## begin Extract to read

I find this question to be intriguing. For one, full 16-bit color would be great, if it was utilized. Ironically, despite Canon's claim of 14-bit color, they don't effectively use all 14 bits. To date, Canon's cameras score lower on color depth (DXO tends to rate Nikon/Sony cameras about 24 bits of color depth, to Canon's 21-22 bits). To date, Canon's cameras also score lower on dynamic range, maxing out at about 11.7 stops of DR, vs. the 13.9 stops achieved by Nikon/Sony cameras.

Personally, I would be ecstatic if Canon could actually produce REAL 14-bit RAW images that fully utilize each and every bit at their disposal, rather than gimping us by a full two stops on DR. From a color depth perspective, it certainly doesn't seem to matter a wit in real-world comparisons between photos taken by Canon and Nikon gear...but a difference of two stops of dynamic range IS something that can be measured, and gaining two stops of DR IS INDEED something that could be utilized...I could stop using my Lee .6 ND grad for most of my sunset/sunrise landscape shots. 

So Canon...please...please, please...give us TRUE 14-bit RAW, and TRUE 14-stop DR!!


----------



## marekjoz (Feb 24, 2012)

Guys, if you haven't read it... : http://www.clarkvision.com/articles/digital.sensor.performance.summary/ This is a great source of very deeply described camera sensor technology, based mainly on canon dslrs with physics fundamentals clearly explained and photo examples. It's a huge amount of information 23 pages long which clarifies why this all is it not as easy as we'd wish to.


----------



## Yoshiyuki Blade (Feb 24, 2012)

jrista said:


> I find this question to be intriguing. For one, full 16-bit color would be great, if it was utilized. Ironically, despite Canon's claim of 14-bit color, they don't effectively use all 14 bits. To date, Canon's cameras score lower on color depth (DXO tends to rate Nikon/Sony cameras about 24 bits of color depth, to Canon's 21-22 bits).



Wow, does that mean less than 8 bits per channel (with Nikon/Sony at 8 bits)? That's shockingly low! We could sit comfortably with our average 8-bit monitors if that were the case.


----------



## psolberg (Feb 25, 2012)

Neeneko said:


> psolberg said:
> 
> 
> > I agree. canon has been busying converting its customers into videographers...like it or not. I support a split. Put competitive video but focus on stills. go chase RED away from me.
> ...



it is easy to run away with the market when you were the only game that had a FF dslr with video. that's no longer the case. everybody is doing one and the really high end video is moving towards gear like the RED line or Cinema line from canon. I don't see the new 5D being the happy accident it was 3 years ago. If they make it better than their flagship and c300, it would just canibalize the market they are tying to go after. not going to happen.


----------



## sjprg (Feb 25, 2012)

16 bits have more to do with the tonal differentation than number of colors, as an anology think of a 100 foot ladder and the spacing between steps. Do you want 10 steps at 10 feet apart or 50 steps at 2 feet apart. I would hate to have to climb the one with the 10 foot steps.


----------



## TexPhoto (Feb 25, 2012)

I'd love to have 16 bit color, if the camera was actually able to resolve color to that level. But considering the bayer interpolation our sensors use to take color from the neighboring sensors (before the RAW image is recorded), I can't see the camera actually reading color to that depth.


----------



## Rav (Feb 25, 2012)

## end Extract to read

__Request 1__
In the forum thread on camera color depth, rewrite the passage from "Wow, does that" up to and including "were the case.", swapping "monitors" for "displays".
__Request 2__
Carry on the forum thread on camera color depth from its last line.

## begin Collected material

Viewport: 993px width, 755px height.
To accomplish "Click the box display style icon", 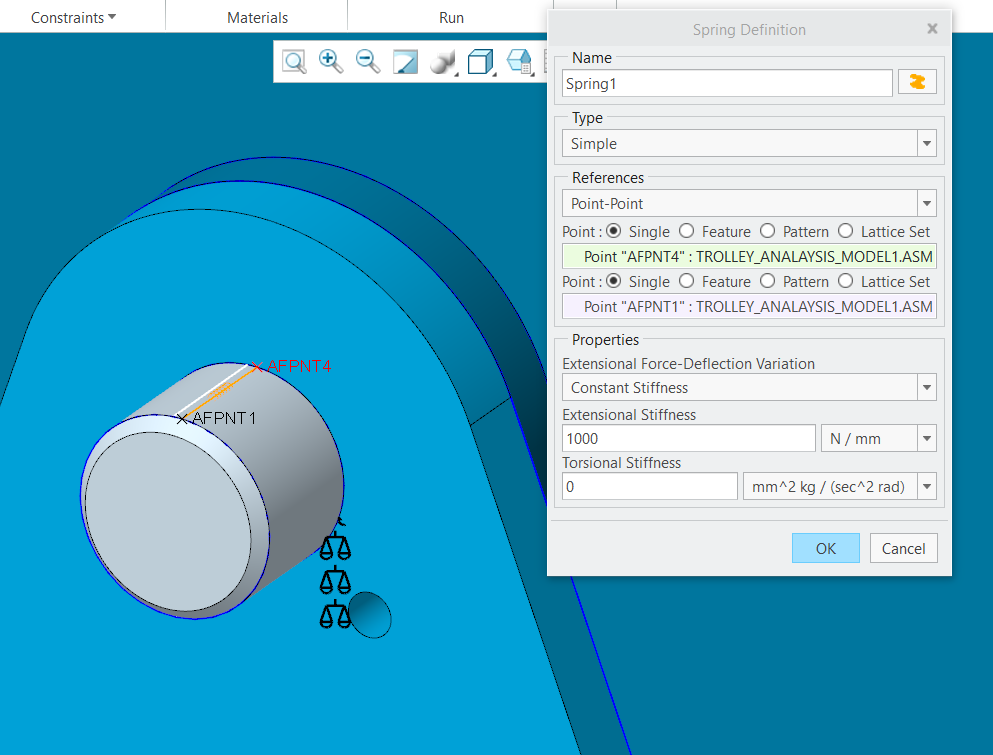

## end Collected material

__Result 1__
Wow, does that mean less than 8 bits per channel (with Nikon/Sony at 8 bits)? That's shockingly low! We could sit comfortably with our average 8-bit displays if that were the case.

__Result 2__
jrista said:


> Yoshiyuki Blade said:
> 
> 
> > Wow, does that mean less than 8 bits per channel (with Nikon/Sony at 8 bits)? That's shockingly low! We could sit comfortably with our average 8-bit monitors if that were the case.
> ...


I'm sorry to say, but your understanding of basically all concepts mentioned above is wrong.
- Bayer sensors have reduced _spatial_ color resolution, not color depth. 
- The bit depth determines the precision of the color information coding; how many distinct colors occur in an image is completely irrelevant. 
- The signal to noise ratio of a sensor sets limits to what a reasonable bit depth is. To justify 16 bits per channel, you'd have to have a SNR of at least 96dB, or 84dB at 14 bit. If that is not the case, your least significant bits statistically will only carry noise, i.e. wasted storage space.
- In post-processing higher bit depths make sense, to minimize color banding coming from the rounding errors inherent in integer math. 
- Bit depth does not influence saturation or gamut. However, the bigger your _color space_, the greater the need for higher bit depth to avoid banding artifacts.

As a sidenote, the human visual system also has a reduced spatial color resolution (and sensitivity) opposed to luma resolution, a fact that is exploited by the color subsampling (4:2:2, 4:2:0) employed by many compression schemes.


----------



## cgardner (Feb 25, 2012)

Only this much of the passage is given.